Faculty Course Pages
Steven Cohan
 
 

 

Steven Cohan's Recent Courses

ETS 145: Reading Popular Culture

ETS 145 aims to provide students with an opportunity to study critically the media-oriented culture in which they inhabit, concentrating specifically on the popular entertainment that, for participants and observers alike, comprises so much of the materiality of American culture today. Using the methodology of cultural studies—which operates on the premise that lived culture and its artifacts are appropriate objects of academic study, as readable as any literary or artistic text—the course will introduce students to critical strategies for thinking about the world in which they live, and for approaching the work of popular culture historically as well as analytically.
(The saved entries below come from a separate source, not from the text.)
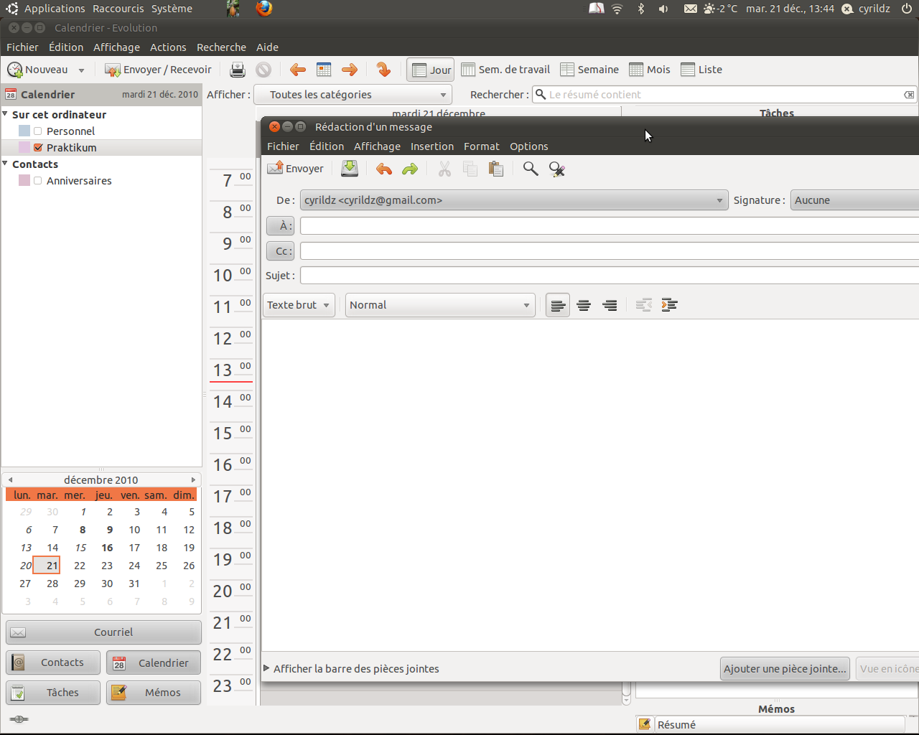
Task: Open the Actions menu in Evolution
Action: pos(168,47)
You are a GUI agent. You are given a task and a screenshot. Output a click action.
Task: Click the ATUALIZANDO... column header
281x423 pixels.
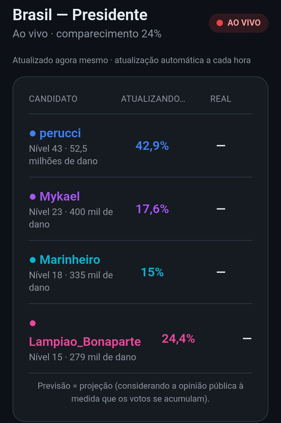153,99
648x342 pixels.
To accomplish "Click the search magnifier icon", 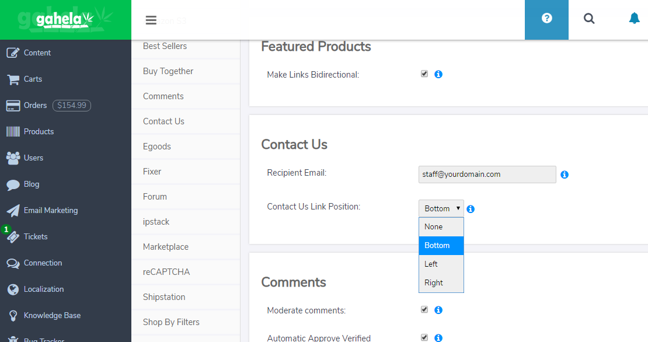I will (x=589, y=19).
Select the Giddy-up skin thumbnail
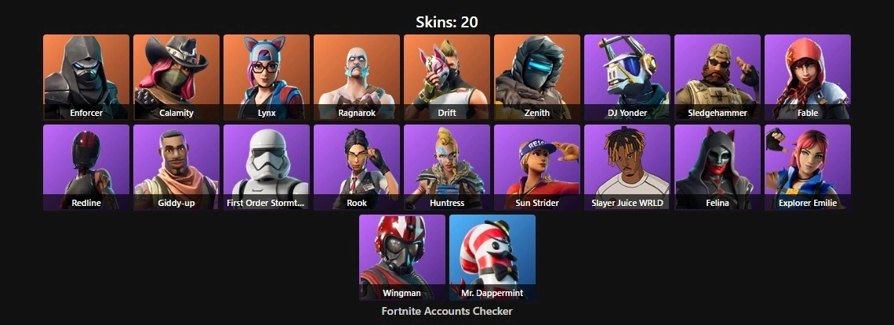894x325 pixels. [x=176, y=168]
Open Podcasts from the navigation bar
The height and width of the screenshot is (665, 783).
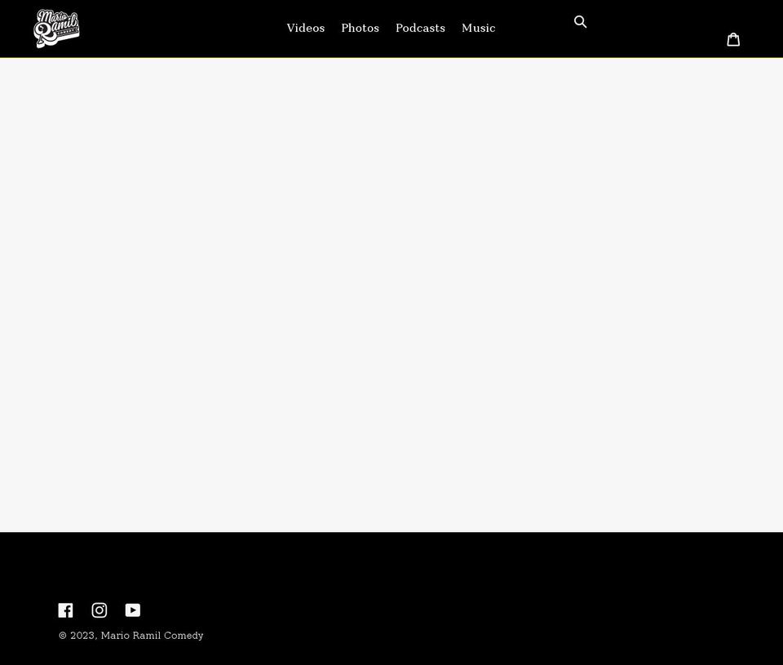click(x=420, y=28)
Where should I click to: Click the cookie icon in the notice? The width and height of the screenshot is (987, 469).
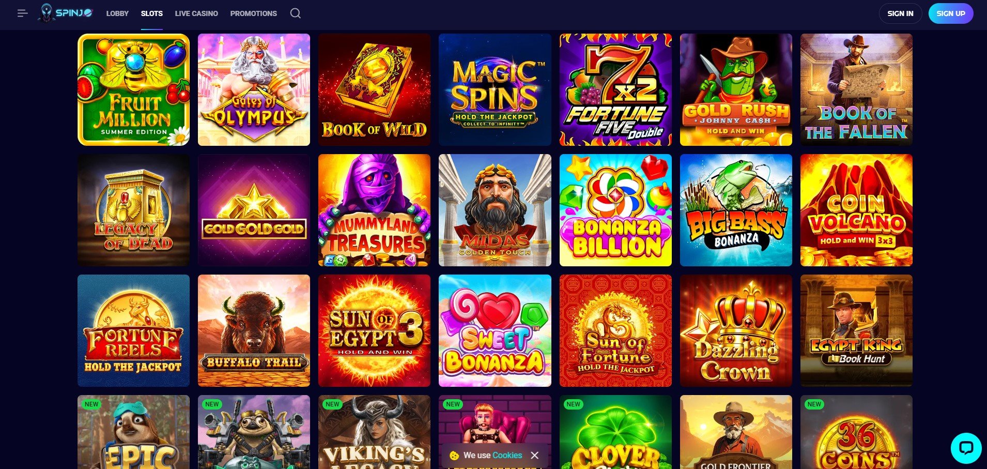tap(454, 456)
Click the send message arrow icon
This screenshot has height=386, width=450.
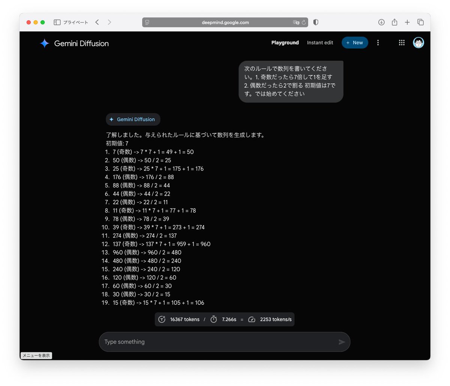[342, 342]
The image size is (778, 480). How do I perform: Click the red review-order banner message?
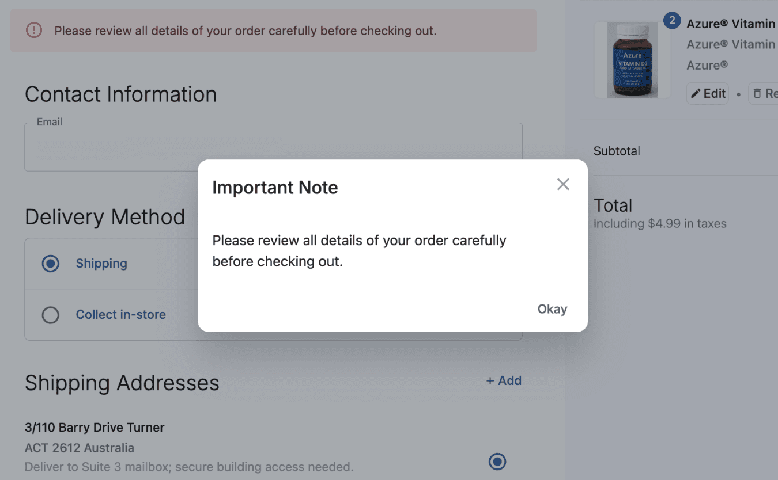(246, 31)
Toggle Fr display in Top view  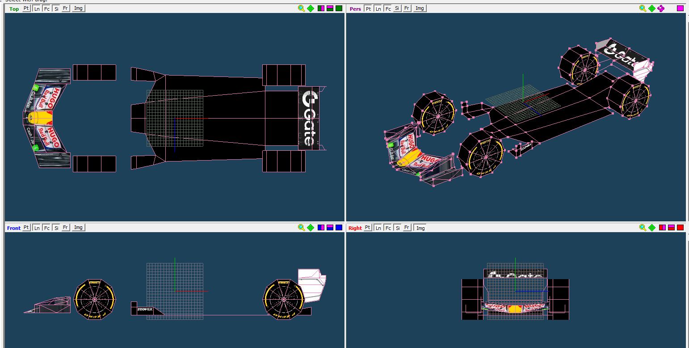click(66, 8)
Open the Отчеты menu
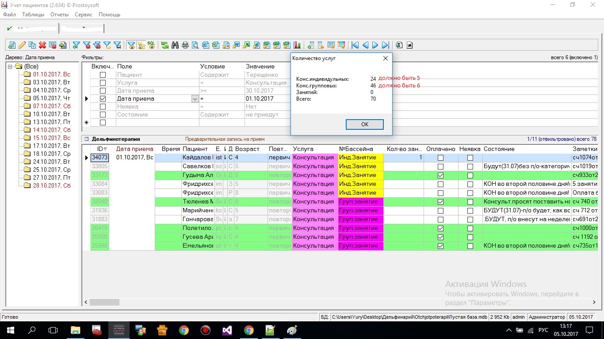 (x=59, y=15)
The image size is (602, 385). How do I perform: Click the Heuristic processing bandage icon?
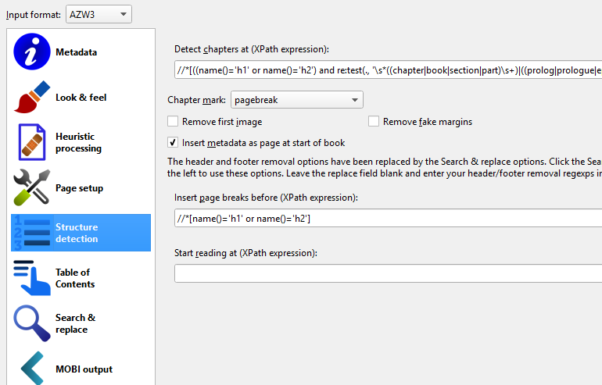[x=31, y=142]
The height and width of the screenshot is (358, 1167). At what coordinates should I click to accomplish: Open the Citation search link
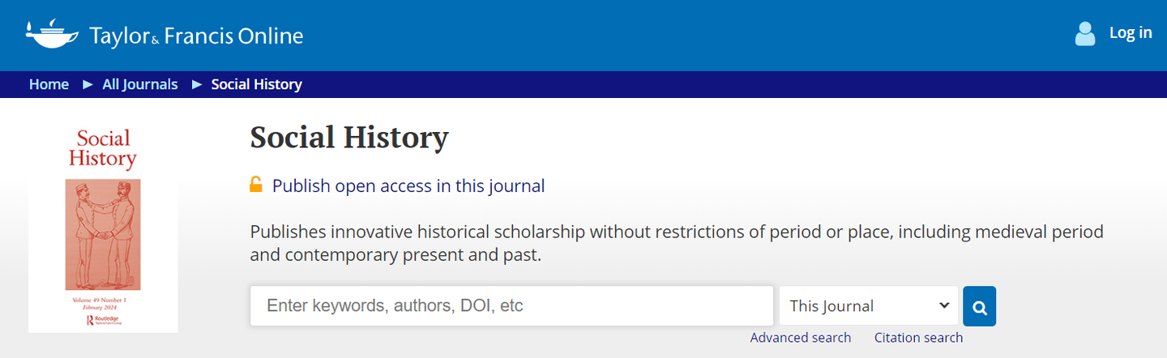click(918, 338)
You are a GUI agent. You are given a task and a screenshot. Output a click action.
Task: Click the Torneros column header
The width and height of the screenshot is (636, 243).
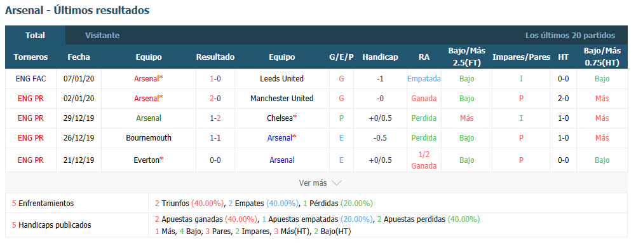point(30,57)
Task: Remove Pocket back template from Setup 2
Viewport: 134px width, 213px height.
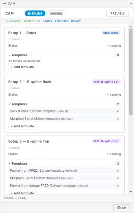Action: (x=118, y=111)
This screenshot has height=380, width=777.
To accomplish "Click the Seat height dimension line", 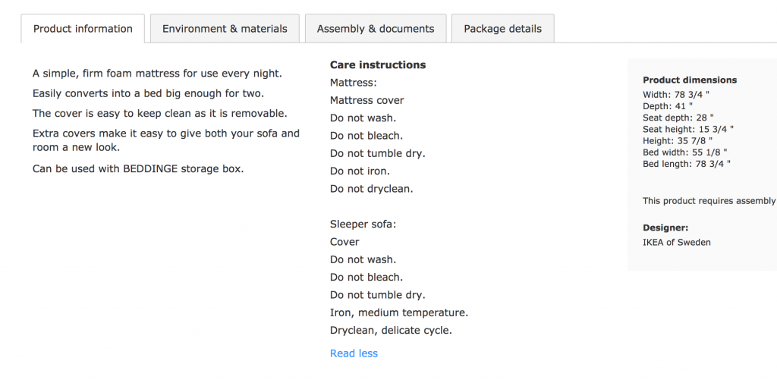I will [687, 130].
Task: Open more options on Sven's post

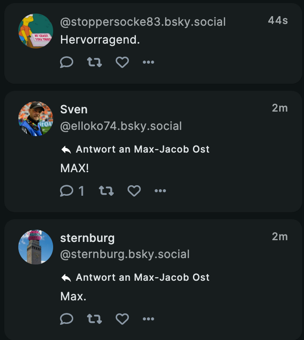Action: pyautogui.click(x=160, y=191)
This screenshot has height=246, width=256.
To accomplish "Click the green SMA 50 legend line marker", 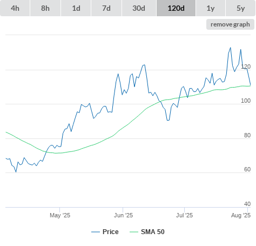I will click(x=134, y=232).
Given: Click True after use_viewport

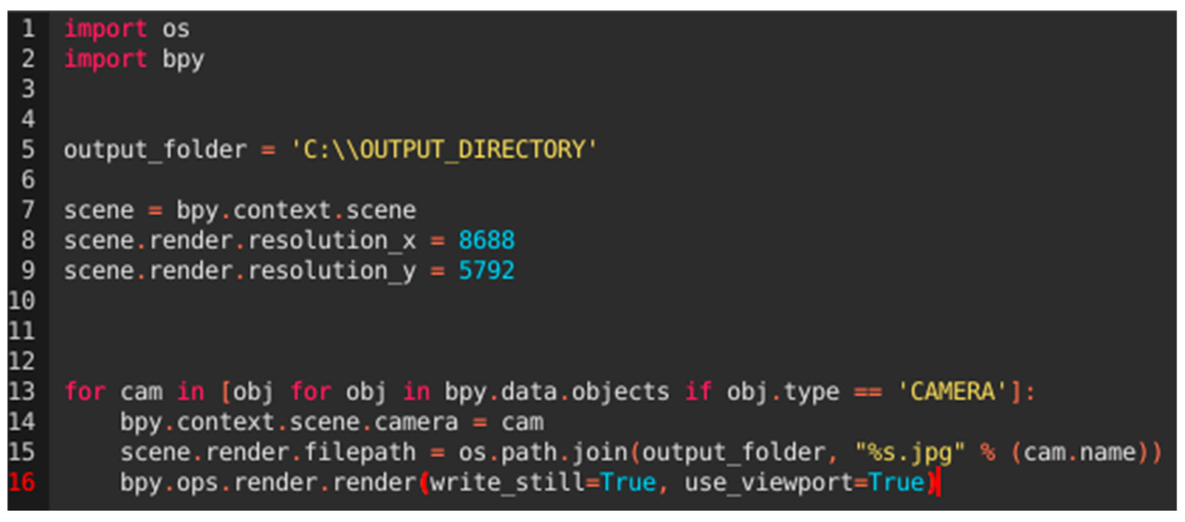Looking at the screenshot, I should coord(896,482).
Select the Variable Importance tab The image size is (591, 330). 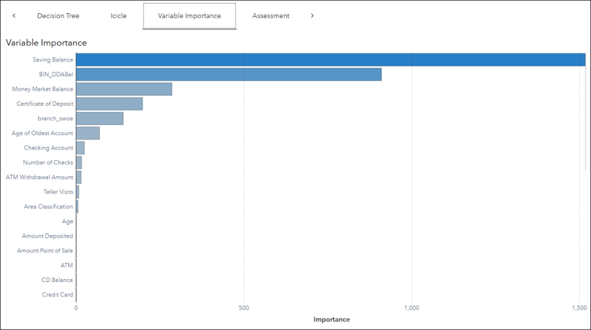click(x=189, y=16)
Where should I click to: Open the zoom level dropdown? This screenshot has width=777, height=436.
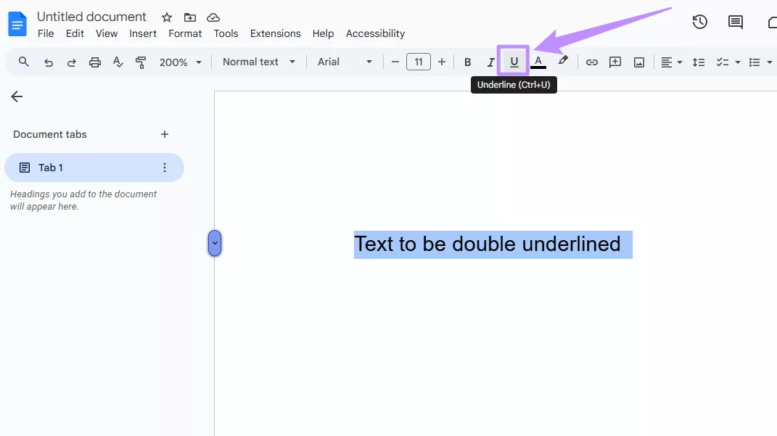pos(179,62)
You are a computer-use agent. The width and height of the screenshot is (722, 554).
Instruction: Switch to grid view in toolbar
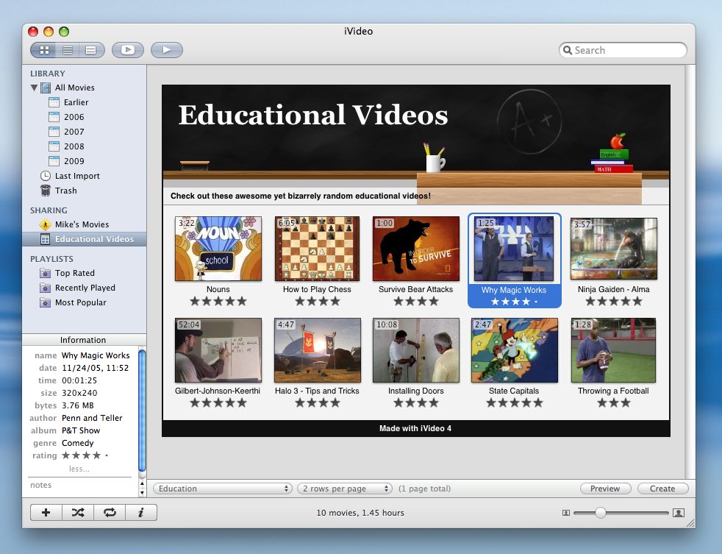[44, 50]
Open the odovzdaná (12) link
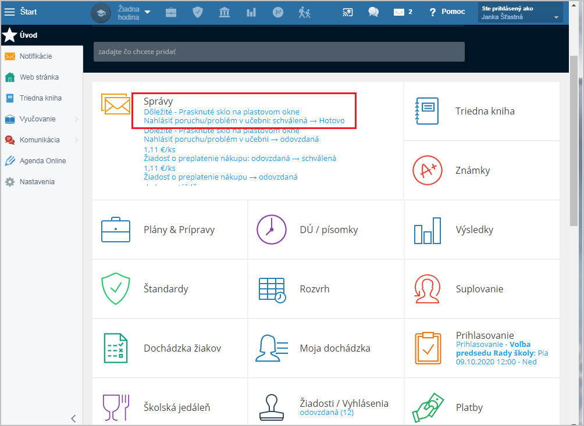The height and width of the screenshot is (426, 584). point(326,413)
The course will view some prime objects of popular culture—for instance a blockbuster film or TV series like Pirates of the Caribbean or CSI or a cult film or series like Fight Club and Buffy the Vampire Slayer—from several intersecting perspectives in order to determine what these exemplary texts mean in and for audiences comprising our “culture” (and pluralizing it).  We will pay close attention to the textual features and conventions that compose a film or TV show as an entertainment form, while also investigating its production (considering the import of the corporate enterprises that produce film and television, for instance) and reception (looking at fan formations on the internet to see what kind of alternate meanings they construct).  As this description indicates, the focus of the course will be on film and television—on popular narratives—though not exclusively; and in addition to the media texts we study, which will be shown at the required weekly screenings on Wednesday evenings, there will be supplementary reading about popular culture, an introduction to cultural studies and an anthology or course reader.  The reading assignments are meant to give us theoretical, critical, and methodological perspectives for talking about the cultural objects we’re studying; their conjunction with a particular film or TV show on the syllabus will provide a lens for focusing our discussion of it in class.  In addition, we will use the internet in class and on student projects both for research and as an object of study in its own right.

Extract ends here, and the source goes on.